■ **Exercise instructions**: Please put the lines of the records from the line with "has width=1120, height=1077." to the line with "click(x=123, y=373)", both included, into a JSON list of strings with one string per line and no blank lines. Include only those lines.

** BEGIN **

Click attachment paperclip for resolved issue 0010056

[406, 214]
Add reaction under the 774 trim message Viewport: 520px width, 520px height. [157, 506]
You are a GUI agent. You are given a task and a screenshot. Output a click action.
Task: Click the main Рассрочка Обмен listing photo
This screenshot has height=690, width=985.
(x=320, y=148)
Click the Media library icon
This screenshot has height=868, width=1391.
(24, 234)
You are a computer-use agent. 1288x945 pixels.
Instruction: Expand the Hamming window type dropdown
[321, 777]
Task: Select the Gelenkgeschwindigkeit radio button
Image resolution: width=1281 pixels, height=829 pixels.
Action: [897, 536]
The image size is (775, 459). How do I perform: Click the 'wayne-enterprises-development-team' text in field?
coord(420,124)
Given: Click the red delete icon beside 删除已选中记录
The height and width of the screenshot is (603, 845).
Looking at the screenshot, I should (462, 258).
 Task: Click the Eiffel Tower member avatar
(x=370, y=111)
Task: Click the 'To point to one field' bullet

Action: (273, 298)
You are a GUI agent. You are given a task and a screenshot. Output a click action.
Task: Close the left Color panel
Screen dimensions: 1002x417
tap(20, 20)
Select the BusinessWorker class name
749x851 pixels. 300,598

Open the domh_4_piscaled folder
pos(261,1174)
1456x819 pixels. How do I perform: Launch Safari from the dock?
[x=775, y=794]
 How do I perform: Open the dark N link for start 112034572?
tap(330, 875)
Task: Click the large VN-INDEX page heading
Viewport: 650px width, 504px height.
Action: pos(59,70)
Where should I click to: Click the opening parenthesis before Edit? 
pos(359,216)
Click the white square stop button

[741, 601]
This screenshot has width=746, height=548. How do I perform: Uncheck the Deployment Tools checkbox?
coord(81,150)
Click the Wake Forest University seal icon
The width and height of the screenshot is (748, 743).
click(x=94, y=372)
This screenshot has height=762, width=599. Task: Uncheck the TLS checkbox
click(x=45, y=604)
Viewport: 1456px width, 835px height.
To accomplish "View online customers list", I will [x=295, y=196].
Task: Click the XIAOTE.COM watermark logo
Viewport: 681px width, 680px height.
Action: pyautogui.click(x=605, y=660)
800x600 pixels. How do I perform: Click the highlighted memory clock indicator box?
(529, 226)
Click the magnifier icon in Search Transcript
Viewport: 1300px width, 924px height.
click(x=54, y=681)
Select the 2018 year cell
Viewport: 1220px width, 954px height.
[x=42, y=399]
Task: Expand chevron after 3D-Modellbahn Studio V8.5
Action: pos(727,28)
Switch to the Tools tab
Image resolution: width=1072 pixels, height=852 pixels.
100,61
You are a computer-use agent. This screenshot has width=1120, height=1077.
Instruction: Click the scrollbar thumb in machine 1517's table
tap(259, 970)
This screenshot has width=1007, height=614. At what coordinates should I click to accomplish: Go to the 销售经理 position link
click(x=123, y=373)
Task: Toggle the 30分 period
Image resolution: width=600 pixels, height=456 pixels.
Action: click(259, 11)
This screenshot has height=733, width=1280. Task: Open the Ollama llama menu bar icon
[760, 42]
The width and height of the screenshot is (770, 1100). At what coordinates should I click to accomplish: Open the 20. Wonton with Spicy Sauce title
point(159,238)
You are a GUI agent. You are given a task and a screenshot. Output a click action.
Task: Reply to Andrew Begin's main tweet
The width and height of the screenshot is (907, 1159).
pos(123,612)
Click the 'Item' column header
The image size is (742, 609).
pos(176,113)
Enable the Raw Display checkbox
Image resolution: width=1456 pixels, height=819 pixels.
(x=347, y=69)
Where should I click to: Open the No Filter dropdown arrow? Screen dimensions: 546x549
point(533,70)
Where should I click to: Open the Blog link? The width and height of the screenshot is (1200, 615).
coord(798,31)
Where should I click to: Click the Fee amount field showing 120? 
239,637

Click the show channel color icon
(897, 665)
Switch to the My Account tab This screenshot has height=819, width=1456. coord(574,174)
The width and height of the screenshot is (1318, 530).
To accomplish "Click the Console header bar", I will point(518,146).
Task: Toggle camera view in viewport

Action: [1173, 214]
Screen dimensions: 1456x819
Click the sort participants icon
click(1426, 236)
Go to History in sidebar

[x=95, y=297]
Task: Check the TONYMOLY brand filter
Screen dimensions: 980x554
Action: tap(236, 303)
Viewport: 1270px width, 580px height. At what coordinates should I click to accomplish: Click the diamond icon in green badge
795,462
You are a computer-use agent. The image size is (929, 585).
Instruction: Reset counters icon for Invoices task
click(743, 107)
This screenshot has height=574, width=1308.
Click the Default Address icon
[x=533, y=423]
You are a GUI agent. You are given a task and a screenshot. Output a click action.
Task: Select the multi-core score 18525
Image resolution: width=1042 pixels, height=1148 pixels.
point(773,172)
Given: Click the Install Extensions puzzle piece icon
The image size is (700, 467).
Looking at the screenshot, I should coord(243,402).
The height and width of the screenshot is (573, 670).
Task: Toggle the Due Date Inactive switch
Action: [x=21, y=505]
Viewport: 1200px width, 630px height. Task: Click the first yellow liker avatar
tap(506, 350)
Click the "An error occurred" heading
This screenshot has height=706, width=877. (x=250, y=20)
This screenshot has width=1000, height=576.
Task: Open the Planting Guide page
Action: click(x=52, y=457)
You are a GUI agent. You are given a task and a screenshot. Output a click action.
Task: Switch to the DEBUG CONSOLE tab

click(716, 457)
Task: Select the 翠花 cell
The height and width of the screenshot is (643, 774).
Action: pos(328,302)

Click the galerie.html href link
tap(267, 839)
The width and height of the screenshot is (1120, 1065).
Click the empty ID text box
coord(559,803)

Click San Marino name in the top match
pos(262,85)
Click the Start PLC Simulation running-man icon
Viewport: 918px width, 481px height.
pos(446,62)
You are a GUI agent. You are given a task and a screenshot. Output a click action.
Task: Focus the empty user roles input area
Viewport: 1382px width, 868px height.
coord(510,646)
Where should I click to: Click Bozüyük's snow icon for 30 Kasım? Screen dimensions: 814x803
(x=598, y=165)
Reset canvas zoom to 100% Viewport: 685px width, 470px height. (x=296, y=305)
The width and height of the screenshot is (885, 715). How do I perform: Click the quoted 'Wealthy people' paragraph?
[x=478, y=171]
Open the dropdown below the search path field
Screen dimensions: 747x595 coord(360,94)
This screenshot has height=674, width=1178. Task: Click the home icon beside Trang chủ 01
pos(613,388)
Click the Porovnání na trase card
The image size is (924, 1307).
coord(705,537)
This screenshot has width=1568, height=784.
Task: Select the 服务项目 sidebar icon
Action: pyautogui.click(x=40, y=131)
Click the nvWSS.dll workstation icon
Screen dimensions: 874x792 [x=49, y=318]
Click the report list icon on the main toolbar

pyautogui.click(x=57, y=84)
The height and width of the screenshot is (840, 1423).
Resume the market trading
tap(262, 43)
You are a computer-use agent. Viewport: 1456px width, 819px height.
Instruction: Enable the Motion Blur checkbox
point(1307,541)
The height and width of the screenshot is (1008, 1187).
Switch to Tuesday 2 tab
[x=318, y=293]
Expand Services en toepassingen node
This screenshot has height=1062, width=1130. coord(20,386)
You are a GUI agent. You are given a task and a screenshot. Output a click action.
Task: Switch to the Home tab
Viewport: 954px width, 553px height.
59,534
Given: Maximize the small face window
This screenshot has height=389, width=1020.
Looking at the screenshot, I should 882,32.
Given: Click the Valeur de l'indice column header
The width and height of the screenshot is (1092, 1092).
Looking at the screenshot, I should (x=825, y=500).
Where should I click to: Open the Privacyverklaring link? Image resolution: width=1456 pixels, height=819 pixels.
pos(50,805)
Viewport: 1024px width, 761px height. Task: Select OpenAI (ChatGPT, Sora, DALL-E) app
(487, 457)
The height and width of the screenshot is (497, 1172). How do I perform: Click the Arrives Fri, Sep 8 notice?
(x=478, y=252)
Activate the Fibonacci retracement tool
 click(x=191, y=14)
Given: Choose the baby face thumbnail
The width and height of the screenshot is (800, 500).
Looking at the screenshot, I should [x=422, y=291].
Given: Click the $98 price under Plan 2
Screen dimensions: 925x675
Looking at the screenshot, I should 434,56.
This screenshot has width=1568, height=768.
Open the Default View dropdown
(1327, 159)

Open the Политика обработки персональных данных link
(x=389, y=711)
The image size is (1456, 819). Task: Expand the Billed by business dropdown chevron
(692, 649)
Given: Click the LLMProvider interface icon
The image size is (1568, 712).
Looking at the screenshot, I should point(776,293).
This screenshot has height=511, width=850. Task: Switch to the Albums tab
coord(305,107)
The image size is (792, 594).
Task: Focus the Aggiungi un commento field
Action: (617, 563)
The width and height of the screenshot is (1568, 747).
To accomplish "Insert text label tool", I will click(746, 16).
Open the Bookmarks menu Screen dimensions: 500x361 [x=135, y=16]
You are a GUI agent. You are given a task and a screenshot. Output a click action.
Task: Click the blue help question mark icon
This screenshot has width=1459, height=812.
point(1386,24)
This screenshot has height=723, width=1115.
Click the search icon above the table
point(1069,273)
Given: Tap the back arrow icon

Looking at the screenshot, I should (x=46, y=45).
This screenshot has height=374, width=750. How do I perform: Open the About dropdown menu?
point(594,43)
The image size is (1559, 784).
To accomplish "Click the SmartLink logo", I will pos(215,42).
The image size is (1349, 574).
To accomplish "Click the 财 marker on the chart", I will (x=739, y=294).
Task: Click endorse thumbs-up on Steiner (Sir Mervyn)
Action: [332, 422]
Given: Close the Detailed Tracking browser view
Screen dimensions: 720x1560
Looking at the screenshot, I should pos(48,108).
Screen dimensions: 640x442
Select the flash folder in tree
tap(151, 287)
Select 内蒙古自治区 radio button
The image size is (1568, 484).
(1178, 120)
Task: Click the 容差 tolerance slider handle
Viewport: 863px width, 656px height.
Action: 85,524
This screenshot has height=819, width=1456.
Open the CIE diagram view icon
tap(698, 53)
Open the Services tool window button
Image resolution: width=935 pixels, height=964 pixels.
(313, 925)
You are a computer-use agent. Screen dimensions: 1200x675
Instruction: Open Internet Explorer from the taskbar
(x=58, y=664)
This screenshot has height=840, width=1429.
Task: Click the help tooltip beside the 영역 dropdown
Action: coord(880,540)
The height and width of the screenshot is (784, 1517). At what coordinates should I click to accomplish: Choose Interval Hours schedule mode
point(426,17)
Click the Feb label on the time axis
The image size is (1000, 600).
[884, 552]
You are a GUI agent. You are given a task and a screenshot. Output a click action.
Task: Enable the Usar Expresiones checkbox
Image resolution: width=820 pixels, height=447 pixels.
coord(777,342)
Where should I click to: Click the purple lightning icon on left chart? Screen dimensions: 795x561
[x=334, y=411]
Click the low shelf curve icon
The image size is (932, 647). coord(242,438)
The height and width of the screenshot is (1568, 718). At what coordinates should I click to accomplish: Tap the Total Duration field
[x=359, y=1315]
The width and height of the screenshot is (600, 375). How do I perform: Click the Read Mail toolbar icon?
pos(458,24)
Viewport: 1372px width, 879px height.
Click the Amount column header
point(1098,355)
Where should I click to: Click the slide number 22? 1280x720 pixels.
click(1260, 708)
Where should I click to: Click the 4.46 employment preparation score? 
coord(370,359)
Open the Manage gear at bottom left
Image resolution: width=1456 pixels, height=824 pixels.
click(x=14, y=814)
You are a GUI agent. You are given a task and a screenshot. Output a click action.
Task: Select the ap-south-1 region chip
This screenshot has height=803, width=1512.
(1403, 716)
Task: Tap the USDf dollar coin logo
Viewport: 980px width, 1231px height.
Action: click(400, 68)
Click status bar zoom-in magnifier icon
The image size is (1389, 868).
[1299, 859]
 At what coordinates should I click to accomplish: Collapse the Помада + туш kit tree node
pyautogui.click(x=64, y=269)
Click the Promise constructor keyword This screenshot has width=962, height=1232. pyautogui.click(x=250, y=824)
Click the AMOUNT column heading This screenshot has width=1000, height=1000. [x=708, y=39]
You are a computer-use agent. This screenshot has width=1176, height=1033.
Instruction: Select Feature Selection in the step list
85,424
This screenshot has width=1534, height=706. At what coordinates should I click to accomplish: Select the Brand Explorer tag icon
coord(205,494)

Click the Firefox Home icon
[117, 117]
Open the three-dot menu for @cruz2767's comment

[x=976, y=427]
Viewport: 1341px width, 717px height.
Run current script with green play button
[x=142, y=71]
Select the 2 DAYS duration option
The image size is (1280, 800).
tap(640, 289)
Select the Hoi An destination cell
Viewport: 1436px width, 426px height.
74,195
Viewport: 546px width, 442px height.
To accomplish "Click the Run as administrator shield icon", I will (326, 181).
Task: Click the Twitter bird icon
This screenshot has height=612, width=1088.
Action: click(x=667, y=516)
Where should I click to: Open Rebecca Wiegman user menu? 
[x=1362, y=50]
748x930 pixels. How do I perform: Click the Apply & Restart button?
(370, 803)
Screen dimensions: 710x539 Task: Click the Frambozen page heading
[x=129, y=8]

** END **

■ **Completed exercise**:
[
  "You are a computer-use agent. This screenshot has width=1120, height=1077.",
  "Instruction: Click the scrollbar thumb in machine 1517's table",
  "tap(259, 970)",
  "This screenshot has width=1007, height=614. At what coordinates should I click to accomplish: Go to the 销售经理 position link",
  "click(x=123, y=373)"
]